◆ PROBLEM STATEMENT: Resume the passage on garden pests and their control, writing on from its final sentence.

These hungry green nuisances are actually caterpillars and enjoy chewing down on tomatoes, potatoes, eggplant, and peppers. Hornworms aren’t small — they can be several inches long — and can easily be plucked off plants and destroyed. You can also deter these pests by planting marigolds in your vegetable beds. If you need to resort to an insecticide, try the organic bacillus thuringiensis, which can be purchased at most home improvement or garden stores.
These tiny little bugs can do a whole lot of damage to many garden plants, including fruits, vegetables, ornamental shrubs, flowers, and even some trees. They damage foliage by sucking the sap out of the plant. You’ll find them in clusters on stems and leaves, and they are particularly fond of tender new growth. First, try to physically remove aphids with a strong spray of water, and then apply insecticidal soap, which typically works well to eradicate an aphid problem. It might take several applications, though.
The name of this all-too-common garden pests pretty much says it all. These unwelcome creatures slither into your garden and chow down on leaves and fruit of just about any plant a gardener holds dear. Like many other pests, however, there are some creative ways to take care of slugs. Most gardeners are familiar with using beer to help eliminate slugs. You simply place cup of beer (or milk) in the ground and the slugs crawl in, but cannot slither out. These cups only attract slugs from their immediate area, so you might have to use multiple beer traps. Also, remember to refill the traps every few days. Putting salt on non-soil surfaces can also help deter slugs. And planting herbs like garlic, chives, mint, and chicory discourages these slimy creatures, too.

◆ EXCERPTED RECORDS:
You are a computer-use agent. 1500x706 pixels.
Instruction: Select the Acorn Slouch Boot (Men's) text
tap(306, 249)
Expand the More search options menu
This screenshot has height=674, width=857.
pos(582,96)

◆ TASK RESPONSE:
Congregations of these annoying and damaging pests can be found in just about any garden, and even on many houseplants. They’re called spider mites because colonies do emit a kind of webbing, which will typically be your first indication you have a spider mite infestation. Spider mites congregate on the undersides of leaves, so if you see the webbing, flip the leaf over and chances are you’ll find the culprits. Again, physically removing the insects with a forceful spray of water is the first step. Then, insecticidal soap or horticultural oils should be applied to finish the job. Like many other pests, spider mites are persistent, and it might take several applications before you are rid of them.
Common in the Southeast, whiteflies pose a threat to just about any plant — flowers, ornamentals, fruits, and vegetables. These tiny white insects also emit a substance called honeydew which encourages the growth of black fungus on the leaves of plants. Chemical insecticides typically don’t deter whiteflies, but spraying your plants with a mixture of dishwashing soap, lemon, and water kill whiteflies and their larvae. A good squirt of soap per gallon of water is a good rule of thumb for mixing your whitefly-deterring spray.
While mosquitoes don’t actually damage plants, they are perhaps the most unwanted pests in any garden or yard. Not only are they annoying, but mosquitoes are dangerous due to the diseases they carry. In fact, mosquitoes cause more deaths worldwide than any other animal or insect. Battling mosquitoes yourself can be challenging. To discourage them, make sure you don’t have any standing water in your yard and try to air out extremely moist areas. Citronella can help deter them, and you can spray yourself with products containing deet. However, mosquitoes are persistent. If you decide you need assistance, American Pest Control offers affordable mosquito solutions.
Yes, there are some good bugs you actually want in your garden, primarily because they eat bad bugs. These include lady bugs, lacewing, hover flies, and some predatory wasps. Hopefully you have a nice balance of good and bad bugs in your garden naturally. But if you want to help nature along, you can actually buy live ladybugs to release into your garden.